The best that could happen is to end FixedFloat service, rebuild their system again, and redirect users to the new service.
It's not 6 months, but less than two.
Given that the hack came in the same way, It is clear that the FF team has not discovered all of its shortcomings, and it certainly has not eliminated them all. If they continue to operate with the same software, then doubt should be expressed in their reason and logic.
Regardless of the alternatives, it's a shame to lose this kind of service, obviously it had significant popularity.
-
Two hacks in less than 6 months, with the same method, the same address and the same mistakes. I don’t know, but the chance of them coming back again with the same brand name is difficult, and I don’t know why anyone would trust them again.
The best that could happen is to end FixedFloat service, rebuild their system again, and redirect users to the new service.
I don't think they are going to quit and shut down their service now, but they need to change how it works and remove all third parties connected with them.
If I understood their statement correctly they claimed that latest hack was connected with one of the partners they work with.
Anyway, they are looking like amateurs now :P
-
Shoot that hurts, truly sad and upsetting, to be honest.
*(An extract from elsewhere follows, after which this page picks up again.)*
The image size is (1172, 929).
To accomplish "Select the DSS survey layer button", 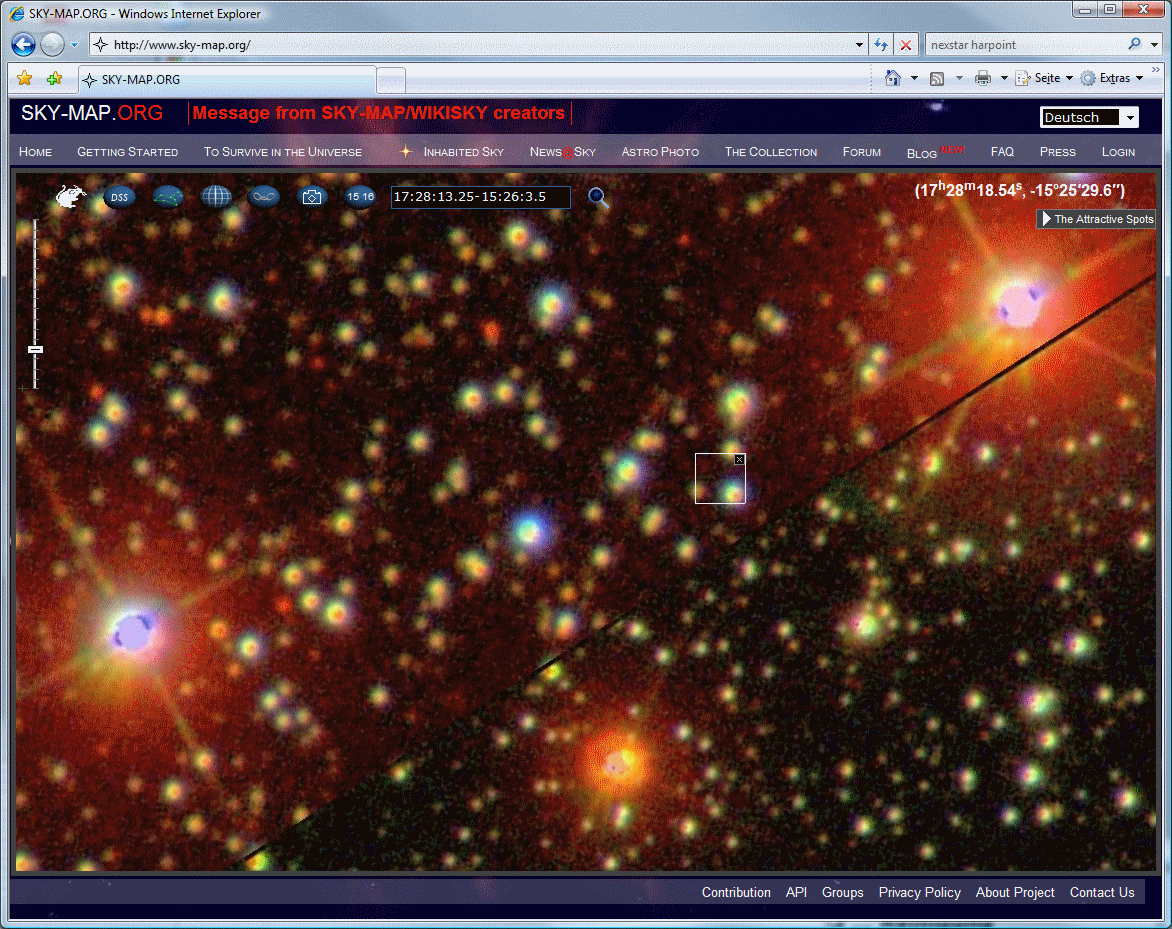I will point(119,197).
I can't imagine being one of the FixedFloat team members, especially not one of their security personnel. It seems to me that the hackers have identified the platform's security weaknesses, or they might even know about their team members or have an insider who works beside the hackers.
It's hard to understand how two such incidents could happen in a very short period of time. Also the platform going back to work after the first hack should have ensured that no form of hacking could breach them once again no matter its type. However, I doubt they will manage to remain in the market much longer, as everyone is now will be afraid of not being able to get their exchanged assets with them.
-
That's the only thing that worries the exchanges: sometimes when hackers get in, what about the users they robbed who are just using their platform that is trusted to enter their money? Can they resolve that immediately?
Although I'm not familiar with the exchange, I don't use it either. There are other exchanges that have been tried and tested, like Binance, that still maintain the trust of their users even if they take the risk of donating their users who have been robbed by a hacker. funds.
Yup, same here. I haven't heard about the exchange this is my first time I have ever heard about it. I think is best I make a post on what to look into on exchanges before using them. At least an exchange should have a Cold wallet and high security for things like thos and most importantly, monthly update on protection fund . At least bitget and Binance are doing great in this aspect
-
April 1 isn't the best day for this to happen. They didn't announce losses in the second hack so it's possible they're learning about the hackers techniques. The hackers assume FixedFloat's an easy target so they'll keep doing it.
FixedFloat hack happened again on April 1 and this is not a joke :P
It happened by the same people and they lost money again.
-
April 1 isn't the best day for this to happen. They didn't announce losses in the second hack so it's possible they're learning about the hackers techniques. The hackers assume FixedFloat's an easy target so they'll keep doing it.
this time loss is about $ 3 Million, as the service stopped which means that the hackers have left some back doors and perhaps they need to be written instead of trying to fix bugs caused by the last hacker process.
-
That's crazy to see that they've been hacked, and again. These hackers will definitely drain, I've seen that they just start to get into their recovery going back to service but it seems that these hacks don't want to see them in business. It took a lot of years for fixedfloat to establish themselves and now, they're on this situation. Truly bad situation it is.